• TEXTAUSZUG:
►

Da wird die Vaude Miniaki von mal zu mal interessanter...
Bis -5°C und Wind hat dieses Jahr recht gut funktioniert:
Langarmshirt "supernatural" 150er Merino, darüber ein dünnes Polarfleece von TNF, darüber dann die Vaude Moab Jacke, wenns bergab wirklich zu sehr zieht kommt noch eine dünne PI Windweste drüber, die ist schon uralt, funktioniert aber tadellos


----------



## SteffenZ (1. Dezember 2015)

Ich bin nach etlichen Jahren immer noch begeistert von meiner Mavic Inferno. hält warm und hat, wenn es doch zu warm drin wird, ein paar Lüftungsöffnungen.


----------



## riddden (1. Dezember 2015)

also ich glaub auch dass du mit der softshell besser fährst. ich fahr auch bei minus graden mit softshell..hab hald drunter noch ein thermoleibchen an.. Softshell find ich einfach robuster, speziell beim Biken ein Faktor. Dass sie bissl schwerer is is ja eig. egal. und Wind haltet die auch super ab. Also ich würd ne softshell nehmen..

◄

• DATENSÄTZE:
►

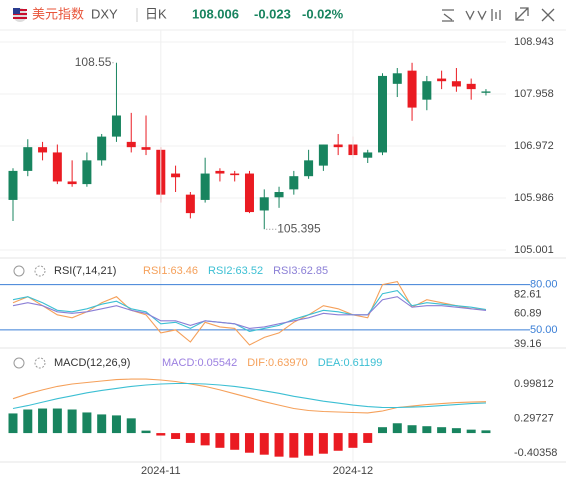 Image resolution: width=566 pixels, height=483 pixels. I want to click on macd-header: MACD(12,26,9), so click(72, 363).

◄
►

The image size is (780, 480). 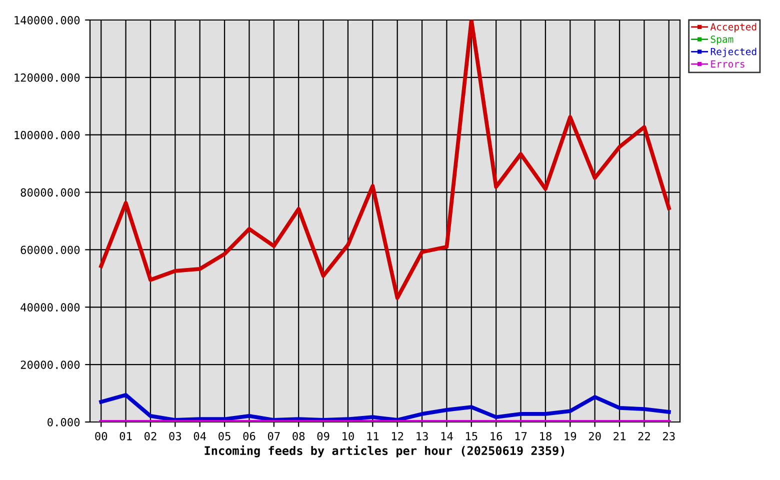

◄

• ARBEITSAUFTRAG: Was wird laut dem Beitrag von riddden im Textauszug bei Minusgraden unter der Softshell getragen?

• ERLEDIGTE AUFGABE: Ein Thermoleibchen.